TRURO — The Wampanoag Nation Singers and Dancers performed here on Aug. 5 in front of a crowd that included the market’s usual Monday shoppers along with Mass. Dept. of Agricultural Resources Commissioner Ashley Randle. The event was organized to celebrate both the national and state farmers market weeks.
“We are not going to perform for you — we are going to perform with you,” said Kitty Hendricks-Miller, education coordinator for the Mashpee Wampanoag. She led the songs and dances at the weekly Truro Educational Farmers’ Market in collaboration with three other tribe members: her older sister, Carol Hendricks Wynne, Michelle St. John, and Russell Peters.

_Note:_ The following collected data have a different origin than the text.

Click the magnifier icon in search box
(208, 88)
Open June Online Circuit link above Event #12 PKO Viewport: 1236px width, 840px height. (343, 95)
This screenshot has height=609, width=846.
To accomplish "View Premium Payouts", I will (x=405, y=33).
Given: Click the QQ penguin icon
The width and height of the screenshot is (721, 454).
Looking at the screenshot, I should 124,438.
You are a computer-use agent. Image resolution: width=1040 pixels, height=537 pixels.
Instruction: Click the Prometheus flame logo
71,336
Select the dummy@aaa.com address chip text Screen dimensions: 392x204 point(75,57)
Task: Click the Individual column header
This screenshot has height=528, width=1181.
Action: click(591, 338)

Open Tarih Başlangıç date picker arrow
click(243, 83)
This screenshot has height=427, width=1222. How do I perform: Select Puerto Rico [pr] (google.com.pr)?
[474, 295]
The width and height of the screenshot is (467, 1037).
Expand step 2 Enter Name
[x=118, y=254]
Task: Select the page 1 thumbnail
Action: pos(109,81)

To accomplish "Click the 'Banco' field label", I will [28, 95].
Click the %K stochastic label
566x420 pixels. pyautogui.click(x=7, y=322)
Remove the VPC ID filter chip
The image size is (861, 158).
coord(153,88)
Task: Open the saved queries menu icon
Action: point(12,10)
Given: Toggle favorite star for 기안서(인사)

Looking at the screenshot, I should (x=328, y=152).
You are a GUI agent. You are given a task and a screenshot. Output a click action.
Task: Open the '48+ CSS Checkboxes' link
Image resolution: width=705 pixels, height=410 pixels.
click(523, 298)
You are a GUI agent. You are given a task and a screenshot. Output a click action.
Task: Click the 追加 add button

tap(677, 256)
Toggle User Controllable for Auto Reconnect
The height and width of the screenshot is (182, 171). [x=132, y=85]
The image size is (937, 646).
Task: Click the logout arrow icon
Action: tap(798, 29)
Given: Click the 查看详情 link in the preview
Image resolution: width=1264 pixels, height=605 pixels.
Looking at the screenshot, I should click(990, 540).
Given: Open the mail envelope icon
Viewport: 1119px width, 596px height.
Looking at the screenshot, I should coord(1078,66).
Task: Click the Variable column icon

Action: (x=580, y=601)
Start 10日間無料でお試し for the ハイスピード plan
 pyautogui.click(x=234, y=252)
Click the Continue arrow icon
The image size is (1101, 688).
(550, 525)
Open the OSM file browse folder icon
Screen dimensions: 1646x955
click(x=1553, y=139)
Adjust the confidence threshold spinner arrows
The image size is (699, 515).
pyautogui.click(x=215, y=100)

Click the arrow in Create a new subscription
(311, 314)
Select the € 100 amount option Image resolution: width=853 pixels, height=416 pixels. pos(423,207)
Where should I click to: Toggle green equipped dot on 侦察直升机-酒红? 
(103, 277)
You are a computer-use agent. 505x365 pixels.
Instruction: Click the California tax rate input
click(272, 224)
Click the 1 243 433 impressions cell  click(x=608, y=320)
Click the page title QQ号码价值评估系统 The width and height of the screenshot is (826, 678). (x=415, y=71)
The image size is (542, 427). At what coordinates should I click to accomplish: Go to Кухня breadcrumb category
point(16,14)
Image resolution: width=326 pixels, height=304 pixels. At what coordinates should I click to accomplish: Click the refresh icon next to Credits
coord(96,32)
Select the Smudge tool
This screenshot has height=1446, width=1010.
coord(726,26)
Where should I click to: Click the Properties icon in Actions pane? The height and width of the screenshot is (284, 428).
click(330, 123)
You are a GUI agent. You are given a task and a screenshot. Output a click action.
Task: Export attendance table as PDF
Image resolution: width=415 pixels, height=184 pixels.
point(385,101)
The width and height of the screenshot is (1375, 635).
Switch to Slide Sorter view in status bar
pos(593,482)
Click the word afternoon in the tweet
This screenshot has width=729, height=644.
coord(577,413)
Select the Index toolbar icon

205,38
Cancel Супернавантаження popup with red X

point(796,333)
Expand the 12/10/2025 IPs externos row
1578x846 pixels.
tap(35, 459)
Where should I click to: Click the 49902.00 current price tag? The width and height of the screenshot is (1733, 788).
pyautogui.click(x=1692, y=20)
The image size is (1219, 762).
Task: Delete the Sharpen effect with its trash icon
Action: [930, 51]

“This is our summer stomping ground,” Hendricks-Miller told the crowd between dances. “The blueberries, we would have sun-dried those. The pumpkins, we would have cut them into rings and hung them like people do apple rings.”
Doing this, Hendricks-Miller said, meant that the tribe had “wonderful medicine” to sustain it along with deer meat through the winter.
The day was organized with Sustainable CAPE founding director Francie Randolph, who said the idea of using food as medicine underscored the aim of its Fruit & Vegetable Prescription program, where patients at risk of chronic disease can get an Outer Cape Health Services doctor’s prescription for weekly produce until December this year.
“These ideas have been around for a long time, but we’ve sort of gotten away from them,” said Randolph.
Community Benefits
Truro was one of four stops Randle, a fifth-generation dairy farmer, is making for Mass. Farmers Market Week, which until Aug. 10 celebrates the more than 220 summer and fall farmers markets throughout the state.
After a challenging growing season last year, Randle said, the tour gives her an opportunity to check in with farmers directly and find out more about the effects of ongoing concerns like climate change.
“Many of these farmers depend on the farmers markets to create that initial sale or transaction or conversation that they then hope sustains beyond the market,” said Randle.
For David Rai, who has run a stand at the Truro market since 2015 and operates Down Home Farm in Truro with his parents, these connections have fueled his family’s business.
“That’s how we got to this point,” said Rai, who moved to the U.S. with his mother, Digree, from Nepal in 2011, joining his father, Bhala, in Truro. “When we first came, we didn’t know what we could grow around here, so we got a lot of ideas from other people and learned what grows well here and what doesn’t. We’ve become close with many people, starting from the market.”
“It’s always really wonderful to see my hometown not only leading the way here on Cape Cod but really leading the Commonwealth,” said Truro native and state Sen. Julian Cyr, who attended the event, which also saw guests coming from the Mass. Food System Collaborative and Outer Cape Health.
Wampanoag Dancing
The Wampanoag Nation performed for around an hour, with dances including those honoring the mosquito and alligator and the eastern blanket dance, which illustrates the different phases of a woman’s life and how a blanket figures in them. The men also performed the calumet, which honors the pipe ceremony by imitating a pipe and the shape of its smoke.
For the last dance, the stomp dance, everyone who wanted one got a rattle, and a group of around 30 danced from under the shade of a tree to a patch of sunshine, coming together one final time in a vibrating and joyous heap.
“We do this to maintain our presence and let people know we’re still here,” said Russell Peters.
“As Americans, this is our root culture, and it is very important to see where we come from,” said Zachary Blandford, who was visiting the Outer Cape from Florida. He danced with his niece, Sofi Yin Blandford, joining generations of dancers and watchers around the tree, from infants to octogenarians.